L’aria che tirerà nella storia si intuisce subito: dalla tv del lussuoso appartamento milanese di un pubblicitario, interpretato da Stefano Accorsi, spunta la voce (originale) di Piero Badaloni, allora anchor man del Tg1: «Arrestato a Milano l’ingegner Mario Chiesa, presidente cdi un ente comunale di assistenza agli anziani. L’accusa e’ di concussione». Poche frasi che il 19 febbraio 1992 entrarono realmente all’ora di cena nelle case degli italiani, per riassumere una notizia di cui nessuno poteva immaginare la portata. 
E a precedere quel momento, che rappresentò il via all’inchiesta Mani pulite e alla rivoluzione di Tangentopoli, è proprio la scena che ricostruisce l’ arresto del dirigente socialista nei locali del Pio Albergo Trivulzio, da parte dell’allora Pm Antonio Di Pietro (l’attore Antonio Gerardi), in cui c’è spazio anche per l’immagine simbolo di quella giornata, citata poi tante volte sui giornali e nelle aule di tribunale: il rispuntare delle banconote frutto di mazzette dallo scarico del water dove erano state gettate in gran fretta. 
Il 1992 in dieci puntate 
Inizia così «1992», la fiction in 10 puntate prodotta dalla Wildside di Lorenzo Mieli («In treatment» e il film di Pif «La mafia uccide solo d’estate»), in arrivo su Sky a fine marzo, diretta da Giuseppe Gagliardi («Tatanka»). È nata da una idea di Stefano Accorsi, che ne è il protagonista. Tra pochi giorni aprirà – prima volta per un prodotto tv italiano – il Festival del Cinema di Berlino. Ed è attesissima. Perché, sia pure in modo indiretto, cioè attraverso i cambiamenti che i fatti del 1992 causano nella vita quotidiana di sei «persone comuni», è la prima storia televisiva ad affrontare le vicende che 23 anni fa sconvolsero il Paese e spazzarono via una intera classe politica, sostituita da uomini e movimenti nuovi. 
La nascita di Forza Italia
Uno dei fili che percorrono la trama di «1992» è il racconto dei prodromi della nascita di Forza Italia. In particolare la sua incubazione nata dalla ricerca – di cui si immagina l’avvio nei corridoi e nelle stanze della Publitalia di Marcello Dell’Utri (interpretato da Fabrizio Contri), proprio come fu nella realtà – di un nuovo equilibrio che riporti il Paese allo sviluppo mentre Mani pulite fa crollare i vecchi riferimenti politici. 

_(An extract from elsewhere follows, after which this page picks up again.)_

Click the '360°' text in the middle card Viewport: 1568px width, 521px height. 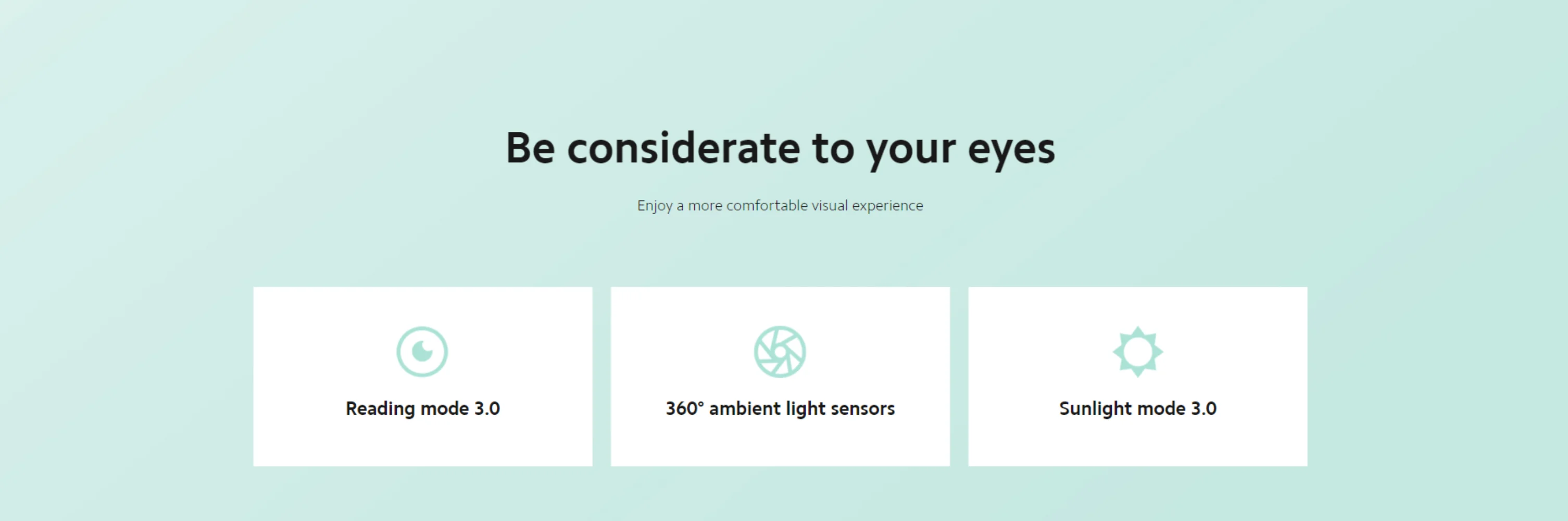(x=685, y=408)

Non si sapeva. Perché di questa serie si è già parlato molto, ma finora nessuno l’aveva vista. Riuscendo finalmente a sbirciarla, si ha la conferma innanzi tutto che non si tratta affatto di un film documento, bensì di una storia di fantasia e di un affresco d’epoca. In cui, accanto a una ricostruzione di gusti, colori, abiti, stili di vita di quegli anni di crisi, in cui si diffondono i primi cellulari Motorola e le ragazzine impazziscono per «Non è la Rai», c’è spazio anche per protagonisti e «vittime» che il 1992 portò alla ribalta. 

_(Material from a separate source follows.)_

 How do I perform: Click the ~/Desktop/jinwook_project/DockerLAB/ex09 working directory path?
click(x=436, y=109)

Dal punto di vista televisivo la novità, e il coraggio, sono proprio nella scelta – finora inedita – di far interagire personaggi immaginari con i protagonisti della cronaca chiamando questi ultimi con i loro nomi, senza la scorciatoia dei cognomi di fantasia. 
Il pool e i politici
In «1992» alcuni di loro, Antonio Di Pietro, Piercamillo Davigo, Francesco Saverio Borrelli, Gherardo Colombo, Giovanni Falcone, ma anche il leader referendario Mario Segni, i leghisti Umberto Bossi e Marco Formentini, rivivono interpretati da attori che ne restituiscono modi, linguaggio, in alcuni casi persino le esatte frasi. Silvio Berlusconi compare sullo sfondo, e colpisce come proprio in una serie in onda su Sky, appaia come un sognatore che, unico in un contesto di crisi e decadenza, propone una visione fatta di ottimismo e speranza. 

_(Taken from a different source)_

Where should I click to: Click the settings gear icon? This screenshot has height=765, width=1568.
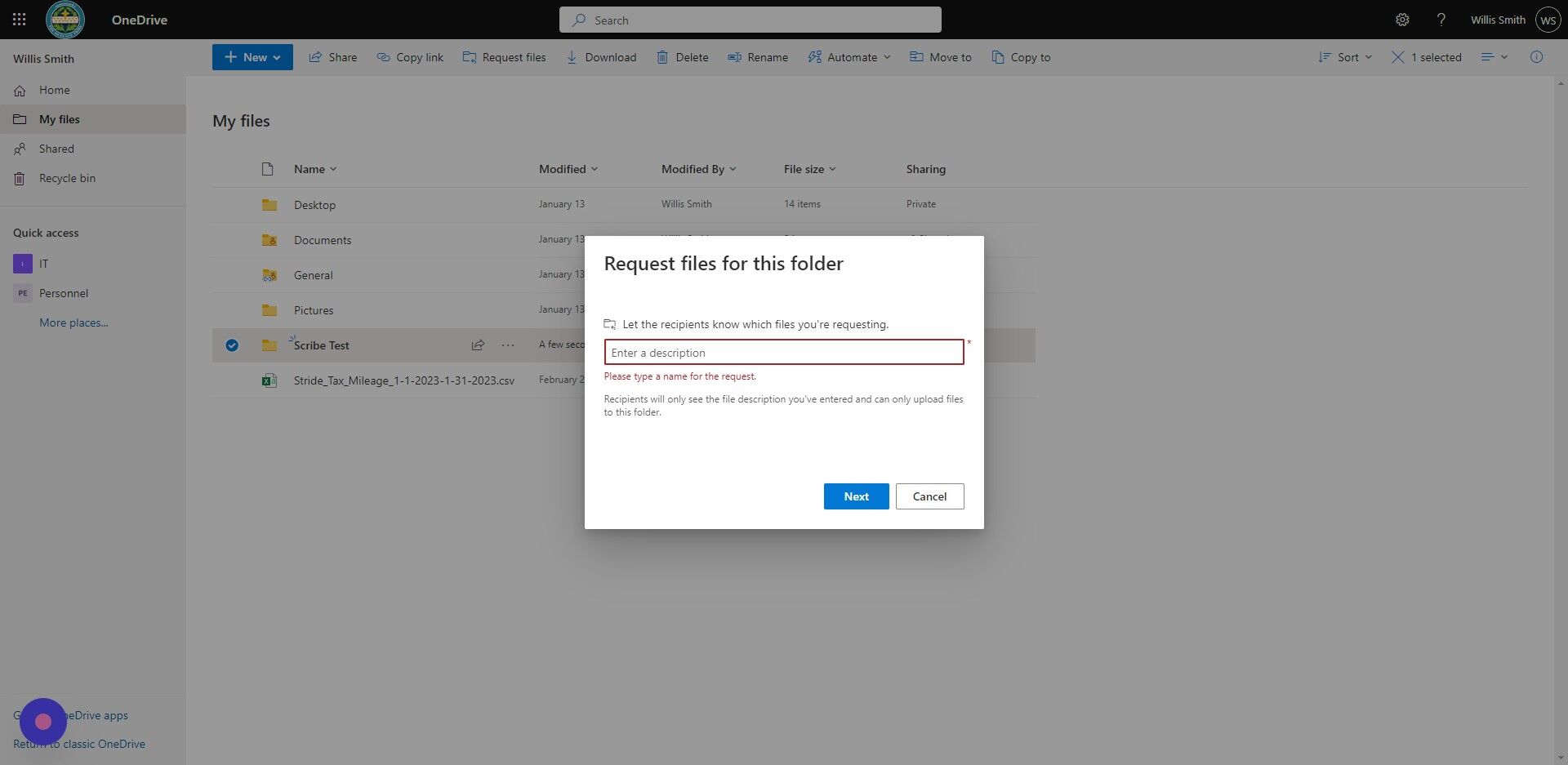tap(1402, 20)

Si scopre anche che i sei personaggi al centro della storia non sono poi lontani dalle vicende di Tangentopoli. In una Milano non più «da bere» per i morsi della crisi («gli anni ’80 – dice ai venditori di Publitalia Leonardo Notte/Accorsi, cinico ex autonomo in fuga da un passato ambiguo, ora pubblicitario di successo e come tale ingaggiato da Publitalia – sono finiti. Ci siamo divertiti. E siamo andati a letto tardi»), si muovono due poliziotti, Luca (Domenico Diele) e Rocco (Alessandro Roja). Poi Bibi (Tea Falco), figlia viziata di un industriale, e Veronica (Miriam Leone), pronta a tutto per un ruolo da star in tv. Pietro (Guido Caprino) è un ex militare «scoppiato», cooptato per caso nel tumultuoso affermarsi leghista e poi in Parlamento, tra ristoranti vietati perché simboli di «Roma Ladrona» e le lezioni di realpolitik di un notabile democristiano in chiave House of Cards. 
La «chiamata di correo»
Guardando 1992 si ha anche la certezza che la messa in onda causerà polemiche. Perché sullo sfondo delle storie personali dei protagonisti, via via sempre più centrali nella trama, vengono citati un po’ tutti i momenti chiave di quell’anno, la cui memoria è tuttora fonte di divisioni nel Paese: le inchieste sempre più incalzanti, il crollo delle impunità, le logiche imperanti («Il libero mercato? Non interessa a nessuno – spiega uno degli inquisiti – meglio fare un cartello per spartirsi gli appalti. E pagare»). E poi l’avanzata della Lega, i suicidi degli imprenditori travolti dall’inchiesta, gli attentati a Falcone e Borsellino. E l’avvicinarsi di Mani pulite ai nomi eccellenti, come Bettino Craxi. Fino alla celebre «chiamata di correo» a tutti i partiti pronunciata dall’allora segretario del Psi il 3 luglio 1992 alla camera dei deputati. 
Salvare la Repubblica 
Per questo, la scelta degli sceneggiatori di realizzare per Sky una serie che, sia pure sullo sfondo, tra le storie narrate ne ha una legata al suo attuale concorrente tv può trarre in inganno solo all’inizio. Presto si scopre che è incardinata nel racconto della realtà in cui il Paese visse nel 1992. E, dopo un avvio da pugno nello stomaco («Dobbiamo salvare la Repubblica delle banane», dice Marcello Dell’Utri ad Accorsi nell’assegnargli il compito di capire «cosa vuole la gente»), che sembra preludere a una lettura critica, ciò che colpisce in «1992» è una ricostruzione che riconosce agli uomini di Fininvest di essere stati tra i pochi ad avere la visione della portata epocale del passaggio vissuto dall’Italia e a capire che quel crollo non era la fine di tutto ma il prodromo per qualcosa di nuovo. Pronti, anche, ad espellere chi bara.